T. S. Eliot, por certo um dos maiores e sem dúvida um dos mais
influentes dos poetas e críticos modernos, nasceu em 1888, em
Saint-Louis, Missouri, descendente de imigrantes ingleses que se haviam
estabelecido no Massachussetts, no século XVII. Criado em casa rica e de
ambiente culto, formou-se em Harvard, em filosofia, e prosseguiu
estudos superiores em Paris, Oxford, e na Alemanha. Estabeleceu-se em
Londres, primeiro como professor secundário, e depois como empregado
bancário, que durante longos anos foi até passar à direção de uma
grande editorial britânica. A sua estreia poética deu-se em 1915, na
revista Poetry, de Chicago, aonde saiu um dos seus mais belos e famosos
poemas, The Love Song of J. Alfred Prufrock. Este e outros poemas
constituíram, em 1917, o seu primeiro livro. Como crítico e orientador
do novo gosto literário, em Londres dirigiu (1917-9) The Egoist, foi
principal colaborador (1919-21) de The Athenaeum (o jornal literário em
que Pessoa publicou um poema), e fundou e dirigiu a importante revista
The Criterion (1922-39). Em 1922, o poema The Waste Land foi um dos mais
belos e mais importantes poemas do Modernismo. Sucessivas publicações
de poesia culminaram nos Collected Poems de 1936, que o consagraram
definitivamente. Entretanto, desenvolvia outra das grandes realizações
poéticas modernas, com os Quatro Quartetos, publicados de 1934 a 1942.

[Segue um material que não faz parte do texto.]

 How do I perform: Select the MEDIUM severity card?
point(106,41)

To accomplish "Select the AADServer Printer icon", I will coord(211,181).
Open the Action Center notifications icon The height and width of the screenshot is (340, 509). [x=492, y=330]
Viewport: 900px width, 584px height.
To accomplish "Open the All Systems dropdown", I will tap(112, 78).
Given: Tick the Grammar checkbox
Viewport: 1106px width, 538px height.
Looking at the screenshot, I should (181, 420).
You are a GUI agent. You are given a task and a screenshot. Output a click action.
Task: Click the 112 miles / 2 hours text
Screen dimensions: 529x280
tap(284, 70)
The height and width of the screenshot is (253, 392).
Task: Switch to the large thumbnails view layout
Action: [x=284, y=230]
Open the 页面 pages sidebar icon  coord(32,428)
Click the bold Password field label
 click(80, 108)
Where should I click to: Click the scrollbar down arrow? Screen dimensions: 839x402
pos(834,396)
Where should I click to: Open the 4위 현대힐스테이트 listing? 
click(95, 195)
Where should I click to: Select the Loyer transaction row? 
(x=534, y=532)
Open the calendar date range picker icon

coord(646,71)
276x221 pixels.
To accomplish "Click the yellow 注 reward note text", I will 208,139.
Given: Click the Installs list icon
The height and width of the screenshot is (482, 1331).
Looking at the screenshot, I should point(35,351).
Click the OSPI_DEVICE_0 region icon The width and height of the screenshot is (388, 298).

Um dos renovadores do teatro poético a partir de Murder in the Cathedral
(1935), foram também numerosos os seus volumes de ensaios, que lançaram
as bases de grande parte da moderna crítica anglo-saxônica e de uma
compreensão modernista da poesia. Cidadão britânico em 1927, Prémio
Nobel da Literatura em 1947, Eliot morreu em Londres, em 1965.